By the time they reached the Trotter place the sky was shining but down in the bottom of the canyon and even on the heights of Pioneer Ridge the trees were matt and black, ungilded. The riders’ feet were like blocks of ice.
Smoke was rising from the stove pipe above the khaki tent. The ho
unds ran to meet them, showing their teeth, the hair stiff on their backs. As Seale cursed them Mae lifted the flap of the tent.
‘We’re starting the drive,’ Seale told her. ‘What’s happening with you?’
Mae shrugged. She looked no different from when Jed was alive: tough and shrewd, her face accustomed to hardship. Bereavement would make little change in her appearance, not because she was unfeeling but because she had seen it all before. There wouldn’t be much Mae hadn’t seen.
‘Like some coffee?’ she asked.
‘We’d better not,’ Seale said. ‘We’re meeting the others on top.’
They chatted a bit about the composition and deployment of the party and then Mae said: ‘We might as well follow you up. They come and took Jed away yesterday so we got nothing to keep us here.’
‘The police aren’t coming back?’ Miss Pink asked in surprise.
‘They’ll be back. They found a load of skins yesterday: elk and moose. They brought a coupla German Shepherds up, and them dogs found where someone had buried the skins. They been saying Trotter killed that bear too, up at Sundance, because he were in Sweetgrass Monday. They reckon he threw the pelt out the pick-up then. So they’re saying he killed Tye. Well, I knows young Billy weren’t with his dad last Sunday ’cos Jed wouldn’t take him for some reason. But the police won’t believe that; I guess they think we’re all in it together. So I reckon we’ll come and help with the cows and then we won’t be here when they come looking. I’ll go and wake young Billy.’
‘That was to be expected,’ Seale said as they started up the narrow zig-zags of a cow trail. ‘I wonder what they’ll find at the autopsy on Jed?’
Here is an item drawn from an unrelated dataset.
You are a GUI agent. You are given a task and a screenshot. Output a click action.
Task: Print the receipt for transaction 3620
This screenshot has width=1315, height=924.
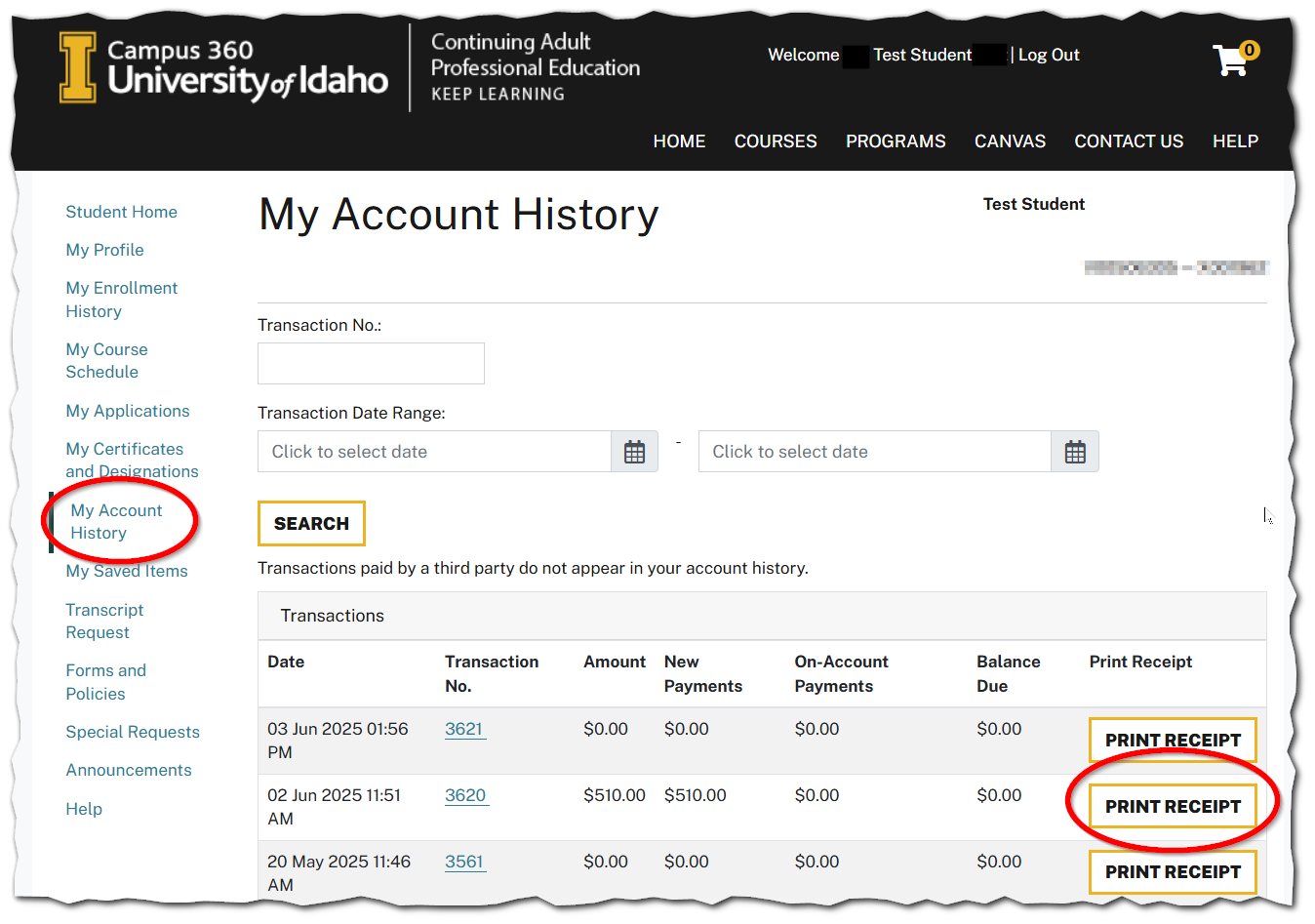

‘I expect they’ll find nothing more than what’s obvious: the blow to the skull, severe wounds to the abdomen and throat …’
Seale looked down as her friend’s voice trailed away. The zig-zags were tight and the slope steep. ‘Take your feet out of the stirrups,’ she said. ‘That way you’re free to jump if he goes down.’
Miss Pink threw her a startled glance but slipped her feet loose. The chestnut seemed unconcerned about the angle, and as for Seale and the buckskin: they could have been on the level sage flats for all the attention either paid to the drop.